Private school head demands the return of assisted places

Hampton head: Barry Martin said good schools should be "opened up"
Tim Ross13 April 2012

Bright children whose parents cannot afford a private education should have their fees paid with public money, a leading headteacher said today.

Barry Martin, head of the independent Hampton School, called for a revival of the assisted places scheme that Labour abolished as too "elitist" in 1997. He said such a move would help more working-class students enter highly selective universities like Oxford and Cambridge.

Mr Martin was speaking after his boys' school topped this year's Evening Standard league table with the best A-level results in London. On average, Hampton pupils achieved nearly five A-grades each.

But independent schools have been under mounting pressure to prove they do not operate as "exclusive clubs" for children of the rich. New charity laws require they exist for the wider "public benefit".

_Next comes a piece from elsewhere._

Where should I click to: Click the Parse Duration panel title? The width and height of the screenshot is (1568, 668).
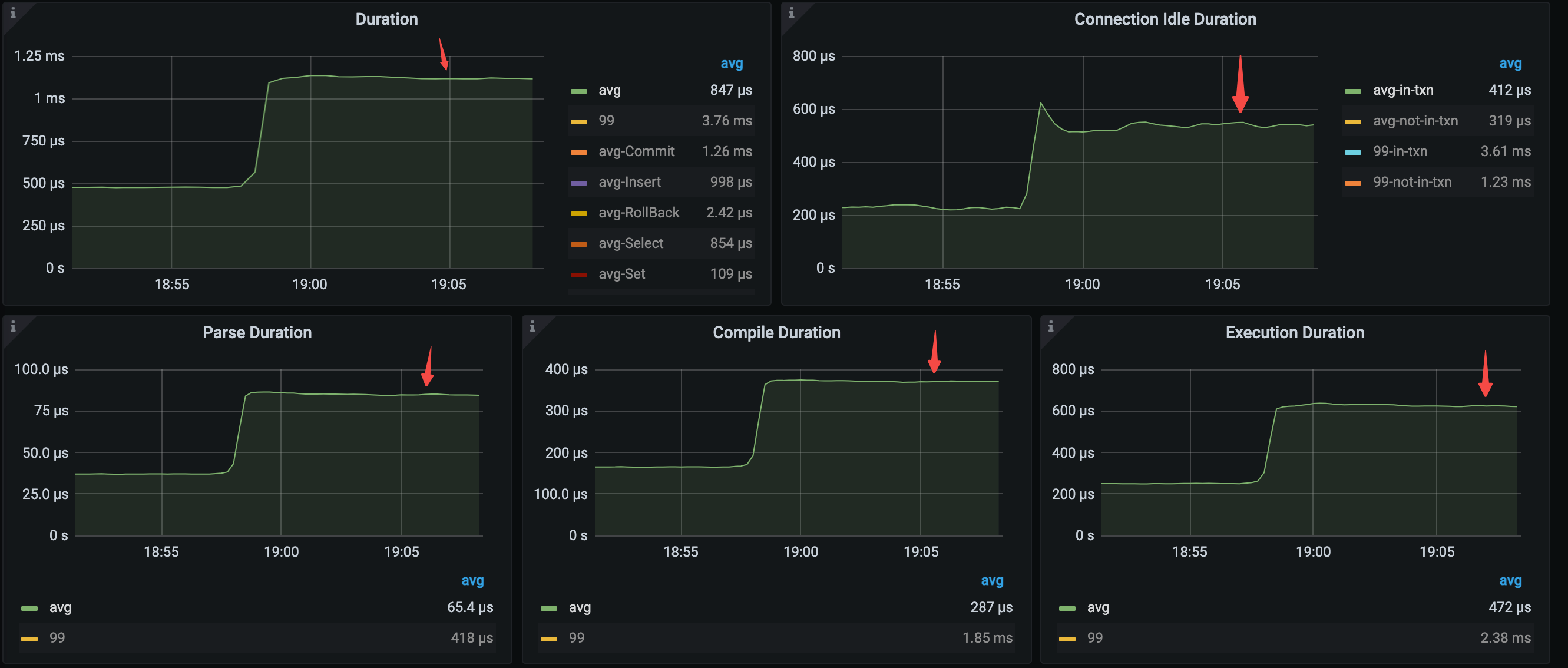(x=257, y=332)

At the same time, ministers have criticised Oxford and other highly academic universities for failing to take more working-class students. Mr Martin said a solution would be to "open up the schools that are doing really well".

"We would be very open to a system whereby the Government funded places here so we could open the school up," he said. "But we would have to have the right to select boys who are suitable to benefit from what we have to offer.

"If we want the universities to be taking people to read demanding academic subjects from a wide social base, then we have got to have a wide social base going through the system." Margaret Thatcher's Conservative government established the assisted places scheme. By the mid-Eighties, some 6,000 pupils a year were enrolled on free or subsidised places. In 1997 Tony Blair scrapped assisted places and invested the money saved in cutting primary school class sizes.

Mr Martin warned Hampton was prepared to consider ditching

A-levels if new rival courses offered a better preparation for university. The Cambridge Pre-U diploma and International Baccalaureate may be suitable for some pupils, he said. At the moment, however, A-levels are doing their job for Hampton boys — a record number of whom secured offers from Oxbridge.

"A-levels have undoubtedly changed," Mr Martin said. "What's gone amiss in the recent past is that with the expansion of the number of people getting A-grades, it has not been possible for really bright kids to differentiate themselves."

He welcomed reforms including tougher A-level questions, an ex-tended project and a new A*-grade.

But he criticised suggestions that top universities may ignore the A* for political reasons. There are fears a disproportionate number of private school pupils will achieve A*.